* _Passage to read_
◇ ◇ ◇ ◇ ◇

Many well-loved cats began their lives as free-roaming, just like Eckerd College Search and Rescue’s very own Skyway Kitty, who was rescued on the famous Sunshine Skyway Bridge. Photo: Jordan Kuperberg ’14
The more he learned about trap-and-kill animal shelters, the more compelled Associate Professor of Management Frank Hamilton, Ph.D., was to act.
He started by volunteering before he opened a nonprofit high quality, high volume, spay-and-neuter clinic. Hamilton also began using his most important asset—scholarship.
“I examined ‘Why do we do this?’ and started looking into issues of animal control, and it offended me as a taxpayer how much was spent on kill programs,” Hamilton said. “I saw this was an area that not many people were publishing research on.” Additionally, he never found any published research to support the effectiveness of trap and kill in urban areas. So he pursued it.
Hamilton’s fourth article on the subject—“Managing free-roaming cats in U.S. cities: An object lesson in public policy and citizen action,” co-authored with Peter Wolf, a research/policy analyst for the national animal welfare organization Best Friends—appeared in the May 2020 issue of the Journal of Urban Affairs, a peer-reviewed scholarly publication targeted at public officials and policymakers.
For nearly two years, Hamilton and Wolf pored over municipal data and reports from around the world to try to understand the true cost of each approach to managing cat populations: annihilation, trap-and-kill, trap-neuter-vaccinate-return (TNVR), and doing nothing. Research revealed that annihilation and trap-and-kill are costly solutions with little support from the populace. For instance, it took almost 19 years to annihilate cats from an uninhabited Australian island, a project undertaken to preserve the bird population there to appease wildlife biologists. “You know what happened? The mouse population on the island exploded and the birds kept dying. The mice were eating the eggs in the nest,” Hamilton explained.

◇ ◇ ◇ ◇ ◇

* _Tasks to perform_
1 - In the passage on managing free-roaming cats, what publication and issue carried Hamilton's fourth article on the subject?
2 - Please list every approach to managing cat populations whose true cost Hamilton and Wolf studied, as named in the passage on managing free-roaming cats.

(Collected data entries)
◇ ◇ ◇ ◇ ◇

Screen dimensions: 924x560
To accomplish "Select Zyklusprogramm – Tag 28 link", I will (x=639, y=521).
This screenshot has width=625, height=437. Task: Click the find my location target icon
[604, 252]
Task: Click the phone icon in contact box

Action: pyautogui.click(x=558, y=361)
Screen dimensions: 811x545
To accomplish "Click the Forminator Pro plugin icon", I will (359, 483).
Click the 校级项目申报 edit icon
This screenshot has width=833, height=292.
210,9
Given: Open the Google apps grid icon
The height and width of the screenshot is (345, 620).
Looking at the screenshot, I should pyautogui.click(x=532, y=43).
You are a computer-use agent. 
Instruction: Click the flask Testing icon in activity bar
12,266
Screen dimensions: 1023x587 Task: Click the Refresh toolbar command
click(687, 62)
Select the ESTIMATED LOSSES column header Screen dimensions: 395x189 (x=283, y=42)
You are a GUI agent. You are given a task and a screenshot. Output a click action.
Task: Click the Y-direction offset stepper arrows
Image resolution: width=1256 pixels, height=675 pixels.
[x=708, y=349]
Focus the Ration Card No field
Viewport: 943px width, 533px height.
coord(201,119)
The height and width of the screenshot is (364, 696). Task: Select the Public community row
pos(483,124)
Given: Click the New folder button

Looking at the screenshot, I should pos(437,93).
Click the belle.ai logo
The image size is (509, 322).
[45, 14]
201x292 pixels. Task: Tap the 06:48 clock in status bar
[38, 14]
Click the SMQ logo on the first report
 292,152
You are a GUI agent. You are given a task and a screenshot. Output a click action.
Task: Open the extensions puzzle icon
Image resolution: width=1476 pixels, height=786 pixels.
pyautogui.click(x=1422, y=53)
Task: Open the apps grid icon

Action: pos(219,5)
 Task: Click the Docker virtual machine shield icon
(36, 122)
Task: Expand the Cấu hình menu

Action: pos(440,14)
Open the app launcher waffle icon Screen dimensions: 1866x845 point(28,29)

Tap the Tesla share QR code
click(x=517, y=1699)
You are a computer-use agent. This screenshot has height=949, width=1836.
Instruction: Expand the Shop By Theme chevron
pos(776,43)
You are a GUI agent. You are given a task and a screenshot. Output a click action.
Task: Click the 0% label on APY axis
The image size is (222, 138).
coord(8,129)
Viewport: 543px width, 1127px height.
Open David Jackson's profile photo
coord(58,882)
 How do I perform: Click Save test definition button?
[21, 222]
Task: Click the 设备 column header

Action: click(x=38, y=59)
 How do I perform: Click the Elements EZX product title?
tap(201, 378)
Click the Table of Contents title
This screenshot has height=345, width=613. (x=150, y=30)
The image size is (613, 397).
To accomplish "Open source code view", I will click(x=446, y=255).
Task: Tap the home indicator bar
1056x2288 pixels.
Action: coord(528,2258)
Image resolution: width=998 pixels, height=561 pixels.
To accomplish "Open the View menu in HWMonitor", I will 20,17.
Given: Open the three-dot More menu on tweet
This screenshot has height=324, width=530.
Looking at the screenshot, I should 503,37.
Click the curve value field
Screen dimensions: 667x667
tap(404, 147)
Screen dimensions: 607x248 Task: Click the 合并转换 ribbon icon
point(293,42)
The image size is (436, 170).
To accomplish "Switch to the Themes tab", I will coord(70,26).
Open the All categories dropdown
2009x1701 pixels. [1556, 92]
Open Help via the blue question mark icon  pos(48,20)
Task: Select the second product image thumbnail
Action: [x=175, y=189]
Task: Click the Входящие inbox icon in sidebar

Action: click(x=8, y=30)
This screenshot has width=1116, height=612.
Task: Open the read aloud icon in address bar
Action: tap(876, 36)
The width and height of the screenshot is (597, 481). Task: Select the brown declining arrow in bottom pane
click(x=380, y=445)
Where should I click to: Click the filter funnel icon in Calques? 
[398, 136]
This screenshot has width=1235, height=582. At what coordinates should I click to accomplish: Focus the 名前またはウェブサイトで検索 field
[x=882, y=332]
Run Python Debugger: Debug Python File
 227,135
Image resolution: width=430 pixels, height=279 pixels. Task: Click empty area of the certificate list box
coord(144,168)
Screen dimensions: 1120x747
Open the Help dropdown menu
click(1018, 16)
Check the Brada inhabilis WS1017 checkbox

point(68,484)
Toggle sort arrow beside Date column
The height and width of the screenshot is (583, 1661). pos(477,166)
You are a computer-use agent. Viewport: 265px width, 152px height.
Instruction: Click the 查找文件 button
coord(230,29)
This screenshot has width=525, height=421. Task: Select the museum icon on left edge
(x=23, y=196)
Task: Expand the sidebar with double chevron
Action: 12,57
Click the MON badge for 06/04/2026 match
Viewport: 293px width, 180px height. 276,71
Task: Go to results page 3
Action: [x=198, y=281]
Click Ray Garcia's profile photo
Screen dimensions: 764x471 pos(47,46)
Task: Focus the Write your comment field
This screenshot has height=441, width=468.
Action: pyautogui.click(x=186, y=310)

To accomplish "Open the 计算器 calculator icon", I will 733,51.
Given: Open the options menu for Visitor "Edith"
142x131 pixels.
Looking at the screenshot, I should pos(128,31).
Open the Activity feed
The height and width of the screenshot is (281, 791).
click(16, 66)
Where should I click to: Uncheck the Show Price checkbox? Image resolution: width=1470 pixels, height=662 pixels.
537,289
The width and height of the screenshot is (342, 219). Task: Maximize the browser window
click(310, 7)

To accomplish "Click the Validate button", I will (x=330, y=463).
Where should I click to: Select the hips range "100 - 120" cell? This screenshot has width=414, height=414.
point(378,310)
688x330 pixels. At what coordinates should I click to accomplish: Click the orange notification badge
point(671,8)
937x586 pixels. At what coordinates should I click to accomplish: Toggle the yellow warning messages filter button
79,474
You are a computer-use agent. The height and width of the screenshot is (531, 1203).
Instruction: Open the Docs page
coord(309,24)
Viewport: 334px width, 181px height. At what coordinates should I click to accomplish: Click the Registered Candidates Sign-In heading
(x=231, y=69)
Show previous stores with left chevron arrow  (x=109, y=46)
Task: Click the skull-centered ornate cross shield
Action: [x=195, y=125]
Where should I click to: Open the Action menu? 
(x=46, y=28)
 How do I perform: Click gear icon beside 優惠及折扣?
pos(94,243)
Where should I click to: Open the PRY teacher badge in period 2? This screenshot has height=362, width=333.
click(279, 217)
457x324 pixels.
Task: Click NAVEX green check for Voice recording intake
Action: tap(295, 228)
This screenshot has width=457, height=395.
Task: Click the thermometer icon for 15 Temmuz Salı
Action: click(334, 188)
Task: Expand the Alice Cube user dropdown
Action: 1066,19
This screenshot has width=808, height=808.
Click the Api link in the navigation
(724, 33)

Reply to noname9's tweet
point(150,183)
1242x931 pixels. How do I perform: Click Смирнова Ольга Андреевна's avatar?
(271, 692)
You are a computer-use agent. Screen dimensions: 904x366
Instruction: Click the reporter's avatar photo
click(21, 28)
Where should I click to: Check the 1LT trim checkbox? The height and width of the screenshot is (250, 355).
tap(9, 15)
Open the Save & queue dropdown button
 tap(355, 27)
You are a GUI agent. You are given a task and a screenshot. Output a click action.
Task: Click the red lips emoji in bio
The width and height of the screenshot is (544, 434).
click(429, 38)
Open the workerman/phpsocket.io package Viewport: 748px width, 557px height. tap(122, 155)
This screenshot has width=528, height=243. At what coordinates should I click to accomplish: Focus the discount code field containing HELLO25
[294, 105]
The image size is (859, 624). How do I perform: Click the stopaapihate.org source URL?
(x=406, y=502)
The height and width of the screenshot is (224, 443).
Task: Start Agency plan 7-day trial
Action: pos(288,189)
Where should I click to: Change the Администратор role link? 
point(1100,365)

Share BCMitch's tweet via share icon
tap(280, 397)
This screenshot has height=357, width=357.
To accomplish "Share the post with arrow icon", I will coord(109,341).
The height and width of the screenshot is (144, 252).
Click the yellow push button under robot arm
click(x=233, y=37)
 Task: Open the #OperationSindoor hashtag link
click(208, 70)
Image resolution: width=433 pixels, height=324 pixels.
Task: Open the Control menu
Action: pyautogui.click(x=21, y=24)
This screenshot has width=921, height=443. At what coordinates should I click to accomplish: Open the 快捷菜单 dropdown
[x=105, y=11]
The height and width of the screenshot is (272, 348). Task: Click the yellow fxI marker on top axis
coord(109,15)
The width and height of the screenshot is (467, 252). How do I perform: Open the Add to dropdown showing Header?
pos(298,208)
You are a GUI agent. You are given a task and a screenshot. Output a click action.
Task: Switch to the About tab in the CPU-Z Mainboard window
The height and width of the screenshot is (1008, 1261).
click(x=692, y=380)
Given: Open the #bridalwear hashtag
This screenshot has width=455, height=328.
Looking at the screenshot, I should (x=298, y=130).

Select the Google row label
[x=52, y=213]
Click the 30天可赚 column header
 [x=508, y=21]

◇ ◇ ◇ ◇ ◇

* _Answers to each task_
1 - The May 2020 issue of the Journal of Urban Affairs.

2 - Annihilation; trap-and-kill; trap-neuter-vaccinate-return (TNVR); doing nothing.